Statistical Methods Guidelines

P-Value Guidelines

When presenting P-values in text, tables, or figures, P-values greater than 0.01 should be reported to 2 decimal places (e.g., P = 0.03, P = 0.02, P = 0.07) and those between 0.01 and 0.001 to 3 decimal places (e.g., P = 0.002, P =0.007).

 P-values less than 0.001 should be reported as P < 0.001.

While a significance level can be set at a value (e.g., P < 0.05), the significance of data should not be stated as P < 0.05, but rather the exact P-value. All P-values (whether significant or not) should be listed in narrative, tables, and figures.
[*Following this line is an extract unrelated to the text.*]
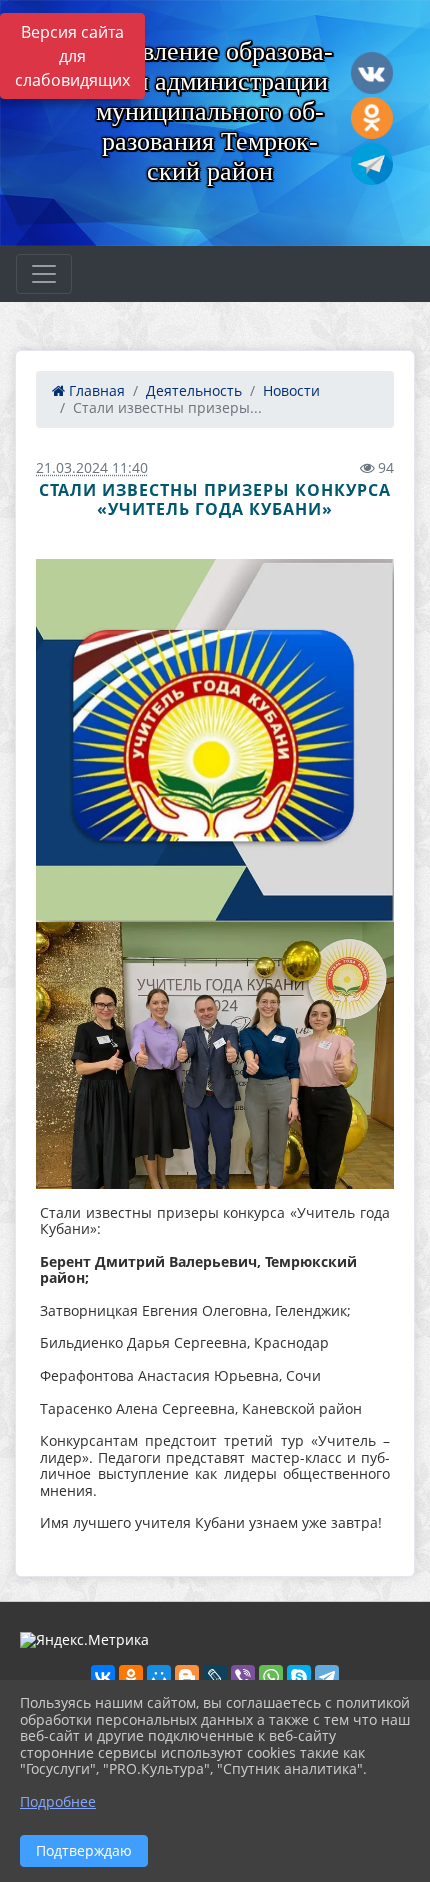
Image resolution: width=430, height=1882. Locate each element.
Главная (95, 390)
For example, authors may have significance set at P < 0.05 in their methodology; when expressing the data for vegetable intake between two samples, for example, write "group A mean intake was 2.0 + 0.3 vs. group B mean intake of 0.5 + 0.7, P = 0.02". The P-values for all predictor variables in regression should be listed in tables.

 

The rationale for this decision is derived from input from our statistical reviewers, who believe that the P-value is a continuous measure that expresses the compatibility between the study hypothesis and the observed data. Reporting or interpreting P < 0.05 as statistical significance with individual data represents a loss of information.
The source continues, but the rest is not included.